> **TEKS BACAAN**
HOME OPINI OPINI

  • Senin, 24 Juni 2024

Tirih Nan Datang Dari Lantai: Simbol Kenaikan Dan Kesuksesan

Penulis Andika Putra Wardana
Penulis Andika Putra Wardana

Tirih Nan Datang dari Lantai: Simbol Kenaikan dan Kesuksesan

Oleh: Andika Putra Wardana

Orang di luar budaya Minang, dan bahkan beberapa orang Minang sendiri, menggunakan ungkapan "Tirih nan datang dari lantai" untuk menggambarkan seseorang yang naik pangkat atau meningkatkan status sosialnya. Ungkapan ini sering dipahami sebagai pernyataan positif tentang seseorang yang berhasil mengubah nasibnya dari posisi rendah menjadi tinggi melalui kerja keras dan tekad.

Struktur sintaksis peribahasa Minangkabau beragam bentuknya. Salah satunya adalah struktur anomali. Ungkapan "Tirih nan datang dari lantai" termasuk dalam kategori peribahasa yang anomali. Peribahasa ini dikatakan anomali karena pada ungkapan tersebut ditemukan pelanggaran terhadap keselarasan kategori atau makna elemen pembentuknya. Jika dipahami secara literal, "tirih" (seorang yang tertindas atau tertekan) tidak mungkin berada di lantai, karena biasanya berada di posisi rendah atau di bawah.

Dalam bentuk dasar, peribahasa ini bermakna seseorang yang berusaha keras untuk keluar dari kondisi yang tertekan atau rendah. Seseorang yang datang dari lantai, memulai dari bawah, sering kali diartikan sebagai seseorang yang memulai dari nol dan berhasil mencapai posisi yang lebih tinggi atau lebih baik melalui usaha yang gigih dan tekad yang kuat.

> **DATA**
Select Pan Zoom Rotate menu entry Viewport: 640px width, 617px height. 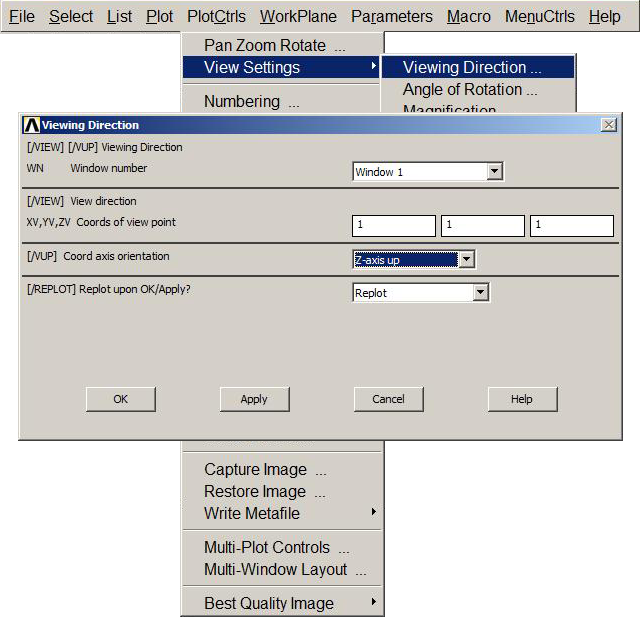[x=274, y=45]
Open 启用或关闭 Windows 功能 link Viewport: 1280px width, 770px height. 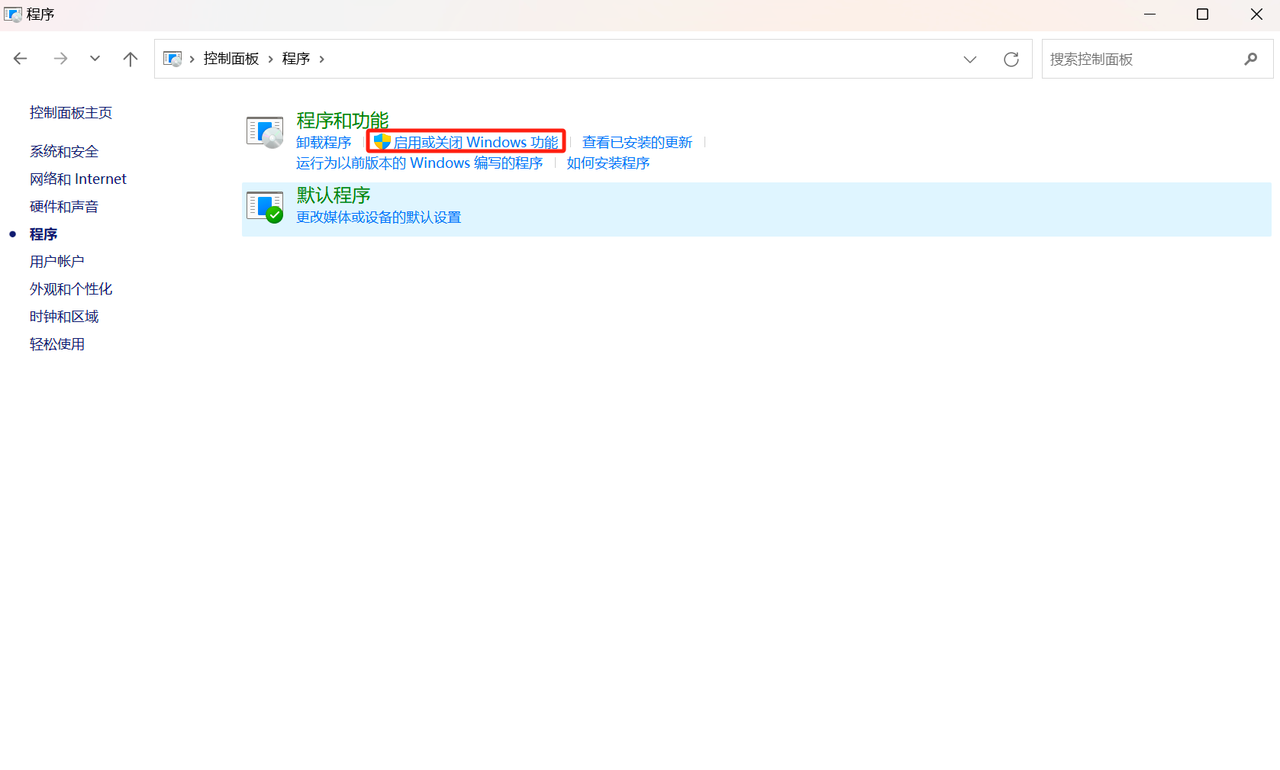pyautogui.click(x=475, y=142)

> **SOAL A**
Jawab pertanyaan tentang teks peribahasa Minang di atas:
(i) Siapa saja yang memakai ungkapan "Tirih nan datang dari lantai" untuk menggambarkan orang yang naik pangkat?
(ii) Peribahasa ini masuk ke kategori struktur sintaksis apa?
(iii) Dalam bentuk dasarnya, apa makna peribahasa ini?
> **SOAL B**
Tulis lanjutan teks tentang peribahasa Minang "Tirih nan datang dari lantai" mulai dari bagian terakhirnya.
Daftar di atas tidak perlu dipakai.

> **JAWABAN A**
(i) Orang di luar budaya Minang, bahkan juga beberapa orang Minang sendiri.
(ii) Peribahasa yang anomali.
(iii) Seseorang yang berusaha keras untuk keluar dari kondisi yang tertekan atau rendah.

> **JAWABAN B**
Sebagai contoh dalam masyarakat, seorang anak petani yang bekerja keras dan belajar dengan tekun dapat menjadi seorang dokter atau insinyur. Anak ini memulai hidupnya dari bawah, namun dengan ketekunan dan kerja keras, ia berhasil meraih posisi yang lebih tinggi dalam masyarakat. Normalnya, seseorang akan dihormati dan dihargai jika berhasil mengubah nasibnya menjadi lebih baik melalui usaha yang sah dan terhormat.

Dalam bentuk turunannya, ungkapan "Tirih nan datang dari lantai" sering dipahami sebagai pernyataan positif yang menggambarkan semangat juang dan optimisme. Ungkapan ini mengajarkan bahwa setiap orang, keluarga, masyarakat, dan bahkan bangsa harus berjuang untuk keluar dari kondisi yang tertekan dan rendah. Orang miskin harus punya harapan dan keyakinan bahwa mereka bisa menjadi kaya, dan orang yang kurang berpendidikan harus rajin belajar dan percaya bahwa mereka bisa menjadi pintar.

Pokoknya, peribahasa ini mengandung ajaran bahwa setiap orang harus memiliki semangat dan keyakinan untuk mengupayakan dirinya keluar dari segala tekanan dan keterpurukan. Orang tidak boleh percaya bahwa kemiskinan dan kehinaan adalah sesuatu yang diwariskan. Ajaran ini bersumber dari ajaran Islam yang dinyatakan dalam Al-Qur'an. Dalam salah satu ayat Al-Qur'an dinyatakan bahwa "Sesungguhnya Allah tidak akan mengubah keadaan suatu kaum sebelum mereka mengubah keadaan diri mereka sendiri" (Surat Ar-Ra’d: Surat ke 13 Ayat ke 11). Dari ayat ini dapat ditangkap bahwa manusia dapat mengupayakan perubahan nasibnya.

Inilah dasar utama yang membuat orang Minang memiliki optimisme bahwa mereka dapat mengupayakan segala sesuatu untuk menjadi lebih baik di masa depan dalam segala hal. Hamka menegaskan pula bahwa adalah hak setiap orang untuk mencapai kemuliaan (Hamka dalam bukunya Lembaga Hidup: 22/23).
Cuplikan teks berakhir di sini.